- _Description of the task_
Return the records exactly, from the first line through the "Click the drag" line.
START Input data
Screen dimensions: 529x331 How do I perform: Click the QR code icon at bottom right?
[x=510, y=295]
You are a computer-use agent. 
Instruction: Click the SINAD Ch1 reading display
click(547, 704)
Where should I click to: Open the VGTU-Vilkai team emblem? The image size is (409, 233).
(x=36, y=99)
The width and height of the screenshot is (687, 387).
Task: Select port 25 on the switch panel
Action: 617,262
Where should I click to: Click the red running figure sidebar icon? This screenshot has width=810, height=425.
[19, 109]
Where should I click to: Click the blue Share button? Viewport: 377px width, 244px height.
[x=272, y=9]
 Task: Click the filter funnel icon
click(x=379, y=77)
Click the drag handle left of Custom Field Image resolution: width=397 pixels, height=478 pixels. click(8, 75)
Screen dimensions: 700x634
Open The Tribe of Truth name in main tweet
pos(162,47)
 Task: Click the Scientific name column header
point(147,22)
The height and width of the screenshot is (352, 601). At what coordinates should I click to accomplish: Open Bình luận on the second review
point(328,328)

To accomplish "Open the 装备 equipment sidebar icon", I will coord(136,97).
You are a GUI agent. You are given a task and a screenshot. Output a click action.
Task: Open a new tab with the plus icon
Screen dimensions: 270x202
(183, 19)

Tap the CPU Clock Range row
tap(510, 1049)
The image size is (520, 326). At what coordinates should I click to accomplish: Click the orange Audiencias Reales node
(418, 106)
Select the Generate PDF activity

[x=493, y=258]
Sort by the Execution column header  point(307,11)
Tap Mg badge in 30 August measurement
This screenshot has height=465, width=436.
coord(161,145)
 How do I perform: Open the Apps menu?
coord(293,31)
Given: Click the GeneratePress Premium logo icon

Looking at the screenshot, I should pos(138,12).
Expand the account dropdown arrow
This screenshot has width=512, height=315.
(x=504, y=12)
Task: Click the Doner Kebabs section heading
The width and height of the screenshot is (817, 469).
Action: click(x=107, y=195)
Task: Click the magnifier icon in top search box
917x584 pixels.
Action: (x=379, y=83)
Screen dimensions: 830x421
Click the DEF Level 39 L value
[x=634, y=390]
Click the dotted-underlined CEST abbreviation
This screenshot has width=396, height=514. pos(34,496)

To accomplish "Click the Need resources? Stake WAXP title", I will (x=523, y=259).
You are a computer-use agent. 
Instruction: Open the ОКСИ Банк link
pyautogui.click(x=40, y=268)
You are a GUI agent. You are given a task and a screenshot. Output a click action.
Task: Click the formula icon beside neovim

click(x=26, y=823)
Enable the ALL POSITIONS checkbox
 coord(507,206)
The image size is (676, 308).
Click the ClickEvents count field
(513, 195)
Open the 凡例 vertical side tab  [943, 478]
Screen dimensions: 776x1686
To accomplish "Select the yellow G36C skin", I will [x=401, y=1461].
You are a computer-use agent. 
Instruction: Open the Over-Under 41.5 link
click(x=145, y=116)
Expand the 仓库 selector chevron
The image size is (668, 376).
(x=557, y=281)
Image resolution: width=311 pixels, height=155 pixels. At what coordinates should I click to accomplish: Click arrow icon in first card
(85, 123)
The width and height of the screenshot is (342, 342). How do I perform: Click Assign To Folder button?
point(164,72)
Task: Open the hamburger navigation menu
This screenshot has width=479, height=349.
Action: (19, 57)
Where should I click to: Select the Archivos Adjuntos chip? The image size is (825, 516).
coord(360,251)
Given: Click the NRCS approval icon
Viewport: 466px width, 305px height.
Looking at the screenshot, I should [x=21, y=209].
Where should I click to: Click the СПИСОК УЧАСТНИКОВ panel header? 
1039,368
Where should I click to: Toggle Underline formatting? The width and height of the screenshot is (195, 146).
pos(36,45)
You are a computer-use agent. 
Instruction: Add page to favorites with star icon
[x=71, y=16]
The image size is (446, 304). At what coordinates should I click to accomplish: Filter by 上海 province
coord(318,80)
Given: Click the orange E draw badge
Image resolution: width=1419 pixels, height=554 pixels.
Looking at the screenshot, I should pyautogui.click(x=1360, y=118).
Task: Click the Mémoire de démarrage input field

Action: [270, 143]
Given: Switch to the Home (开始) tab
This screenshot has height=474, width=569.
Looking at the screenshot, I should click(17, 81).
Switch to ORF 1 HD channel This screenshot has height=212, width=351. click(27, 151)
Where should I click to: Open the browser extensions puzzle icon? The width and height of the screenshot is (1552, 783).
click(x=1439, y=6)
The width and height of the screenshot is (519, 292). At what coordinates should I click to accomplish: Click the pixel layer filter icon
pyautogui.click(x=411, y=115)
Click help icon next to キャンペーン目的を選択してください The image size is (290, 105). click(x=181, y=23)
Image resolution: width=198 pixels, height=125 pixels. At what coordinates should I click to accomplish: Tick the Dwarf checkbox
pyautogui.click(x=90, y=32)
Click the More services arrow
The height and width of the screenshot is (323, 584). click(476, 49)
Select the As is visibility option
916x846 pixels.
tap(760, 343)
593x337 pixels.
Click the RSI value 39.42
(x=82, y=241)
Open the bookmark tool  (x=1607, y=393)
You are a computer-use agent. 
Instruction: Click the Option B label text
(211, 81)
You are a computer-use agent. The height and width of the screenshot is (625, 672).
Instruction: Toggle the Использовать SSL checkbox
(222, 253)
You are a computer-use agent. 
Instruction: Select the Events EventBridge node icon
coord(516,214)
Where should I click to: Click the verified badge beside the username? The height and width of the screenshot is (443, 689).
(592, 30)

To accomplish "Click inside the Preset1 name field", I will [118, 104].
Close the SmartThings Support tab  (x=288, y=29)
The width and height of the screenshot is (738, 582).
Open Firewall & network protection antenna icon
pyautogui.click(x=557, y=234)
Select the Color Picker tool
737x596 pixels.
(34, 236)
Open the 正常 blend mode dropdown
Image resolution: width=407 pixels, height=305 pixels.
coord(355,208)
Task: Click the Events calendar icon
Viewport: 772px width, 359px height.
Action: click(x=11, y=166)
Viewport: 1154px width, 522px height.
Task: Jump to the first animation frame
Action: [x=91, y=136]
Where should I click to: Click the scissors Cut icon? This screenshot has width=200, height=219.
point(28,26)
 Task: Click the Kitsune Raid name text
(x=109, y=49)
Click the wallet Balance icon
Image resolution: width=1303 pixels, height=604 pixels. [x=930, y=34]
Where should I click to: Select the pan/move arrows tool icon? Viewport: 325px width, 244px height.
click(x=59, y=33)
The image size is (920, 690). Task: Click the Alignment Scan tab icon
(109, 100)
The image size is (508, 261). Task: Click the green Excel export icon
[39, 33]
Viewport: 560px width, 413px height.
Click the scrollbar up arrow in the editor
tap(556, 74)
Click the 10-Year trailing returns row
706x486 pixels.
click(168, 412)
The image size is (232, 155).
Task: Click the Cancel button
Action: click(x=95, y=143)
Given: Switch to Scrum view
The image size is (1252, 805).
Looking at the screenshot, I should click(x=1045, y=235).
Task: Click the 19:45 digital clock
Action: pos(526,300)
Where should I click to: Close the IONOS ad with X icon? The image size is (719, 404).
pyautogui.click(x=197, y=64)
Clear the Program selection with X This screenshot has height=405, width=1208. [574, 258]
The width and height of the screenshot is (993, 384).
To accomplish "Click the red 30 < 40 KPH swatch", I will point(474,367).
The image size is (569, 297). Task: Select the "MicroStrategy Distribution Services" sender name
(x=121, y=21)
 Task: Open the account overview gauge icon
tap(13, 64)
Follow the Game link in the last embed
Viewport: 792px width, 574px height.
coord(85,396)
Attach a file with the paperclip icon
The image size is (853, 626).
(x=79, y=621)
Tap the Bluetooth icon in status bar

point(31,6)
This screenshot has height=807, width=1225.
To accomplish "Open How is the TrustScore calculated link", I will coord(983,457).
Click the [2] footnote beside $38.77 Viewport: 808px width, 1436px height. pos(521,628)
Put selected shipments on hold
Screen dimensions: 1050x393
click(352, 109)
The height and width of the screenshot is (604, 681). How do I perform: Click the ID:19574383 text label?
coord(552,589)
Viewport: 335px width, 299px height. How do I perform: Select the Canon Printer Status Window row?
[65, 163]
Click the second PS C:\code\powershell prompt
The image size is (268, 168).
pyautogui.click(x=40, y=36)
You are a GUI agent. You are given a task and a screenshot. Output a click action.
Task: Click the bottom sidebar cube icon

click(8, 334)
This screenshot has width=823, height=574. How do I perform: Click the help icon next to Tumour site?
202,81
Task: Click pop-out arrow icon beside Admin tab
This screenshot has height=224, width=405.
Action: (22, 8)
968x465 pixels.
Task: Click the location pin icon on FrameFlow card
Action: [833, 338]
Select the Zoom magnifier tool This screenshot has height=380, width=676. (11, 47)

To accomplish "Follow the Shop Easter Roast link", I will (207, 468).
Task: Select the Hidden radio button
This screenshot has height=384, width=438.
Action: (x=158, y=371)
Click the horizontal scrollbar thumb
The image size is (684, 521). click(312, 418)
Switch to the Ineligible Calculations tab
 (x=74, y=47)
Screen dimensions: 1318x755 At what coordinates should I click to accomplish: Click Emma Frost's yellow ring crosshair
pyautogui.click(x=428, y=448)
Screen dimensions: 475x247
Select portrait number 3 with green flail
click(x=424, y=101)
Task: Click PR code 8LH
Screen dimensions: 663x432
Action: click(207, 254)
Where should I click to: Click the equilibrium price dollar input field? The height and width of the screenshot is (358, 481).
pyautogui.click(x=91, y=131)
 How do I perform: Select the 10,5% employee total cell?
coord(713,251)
END Input data
- _Response below_
Screen dimensions: 529x331 How do I perform: Click the QR code icon at bottom right?
[x=510, y=295]
You are a computer-use agent. 
Instruction: Click the SINAD Ch1 reading display
click(547, 704)
Where should I click to: Open the VGTU-Vilkai team emblem? The image size is (409, 233).
(x=36, y=99)
The width and height of the screenshot is (687, 387).
Task: Select port 25 on the switch panel
Action: 617,262
Where should I click to: Click the red running figure sidebar icon? This screenshot has width=810, height=425.
[19, 109]
Where should I click to: Click the blue Share button? Viewport: 377px width, 244px height.
[x=272, y=9]
 Task: Click the filter funnel icon
click(x=379, y=77)
Click the drag handle left of Custom Field Image resolution: width=397 pixels, height=478 pixels. click(8, 75)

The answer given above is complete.